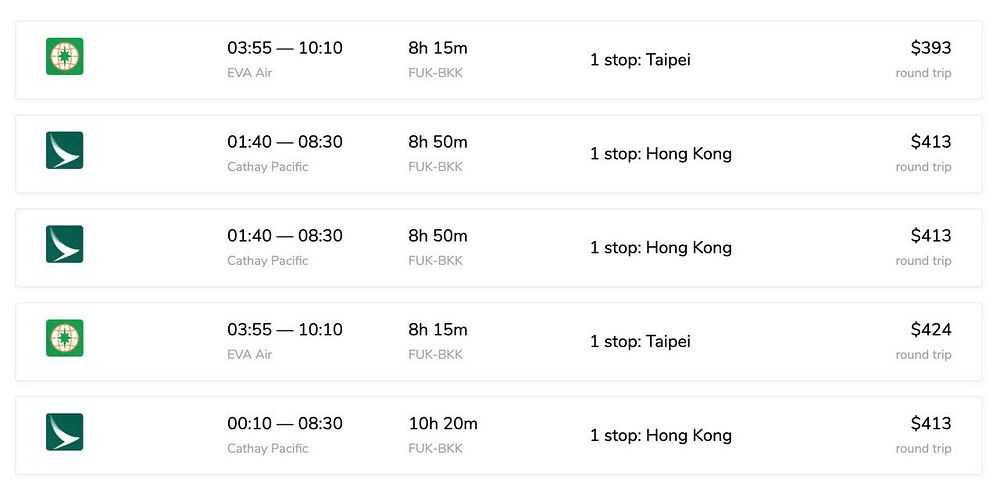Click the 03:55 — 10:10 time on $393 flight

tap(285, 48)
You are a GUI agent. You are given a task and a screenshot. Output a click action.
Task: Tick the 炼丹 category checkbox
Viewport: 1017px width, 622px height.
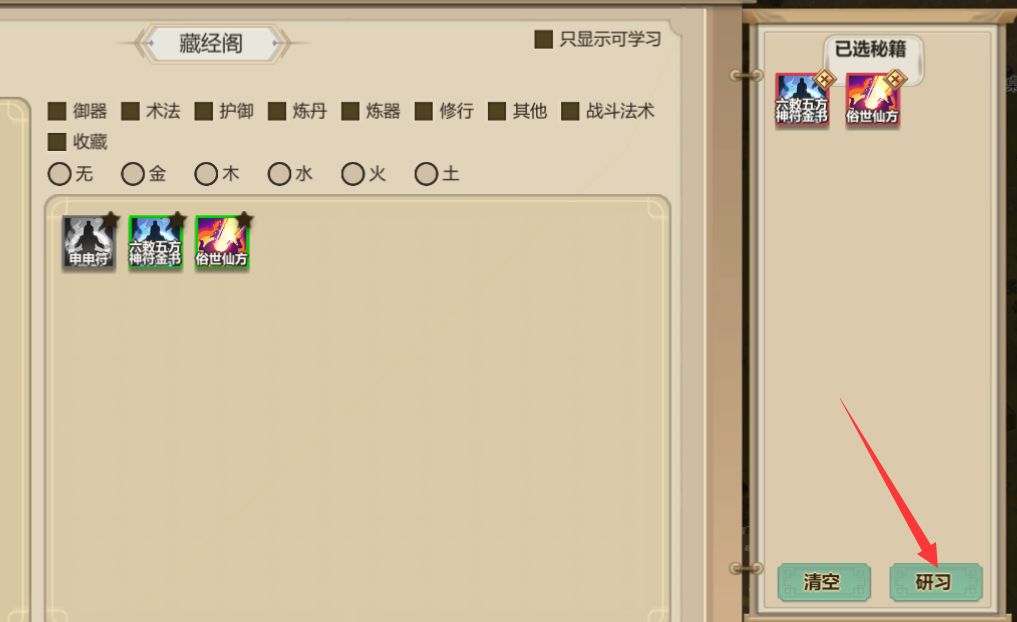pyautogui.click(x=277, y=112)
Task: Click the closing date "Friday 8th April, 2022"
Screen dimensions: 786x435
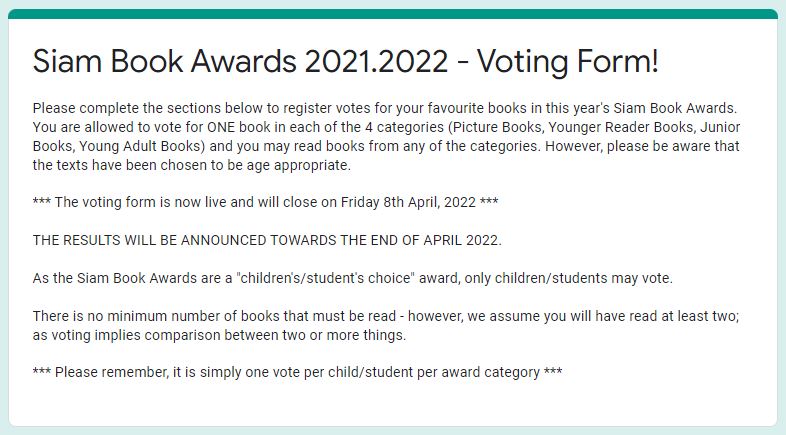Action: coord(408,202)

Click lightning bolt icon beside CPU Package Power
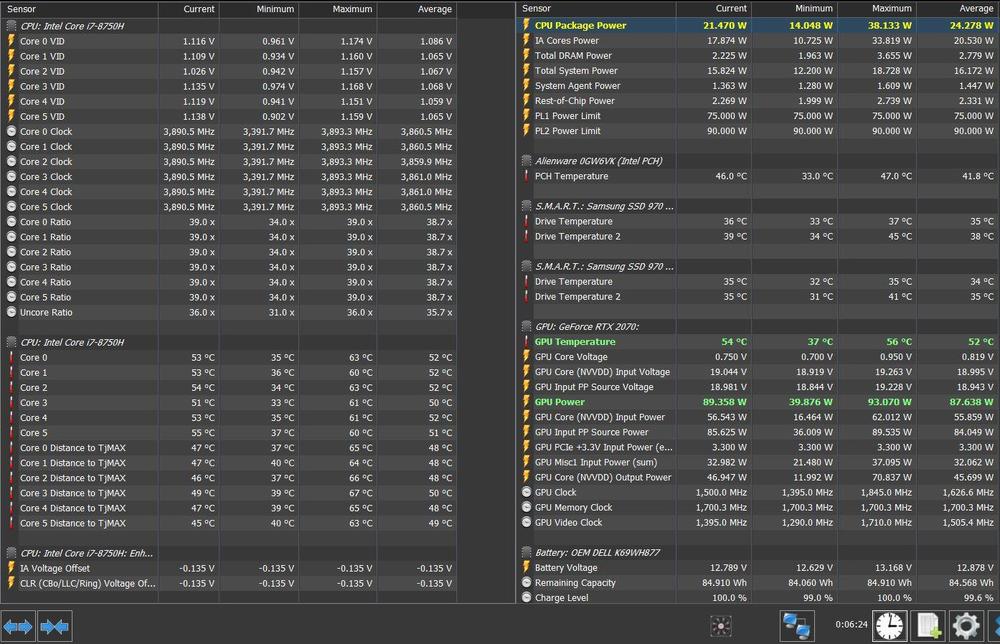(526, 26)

■ **Required work**
Nothing but the lines from the line holding "You are a GUI" through the last line of the entries above is to be reproduced, exactly and without pictures.

■ **Your response**
You are a GUI agent. You are given a task and a screenshot. Output a click action.
Task: Tick the 炼丹 category checkbox
Viewport: 1017px width, 622px height.
pyautogui.click(x=277, y=112)
Task: Click the closing date "Friday 8th April, 2022"
Screen dimensions: 786x435
Action: coord(408,202)

Click lightning bolt icon beside CPU Package Power
(526, 26)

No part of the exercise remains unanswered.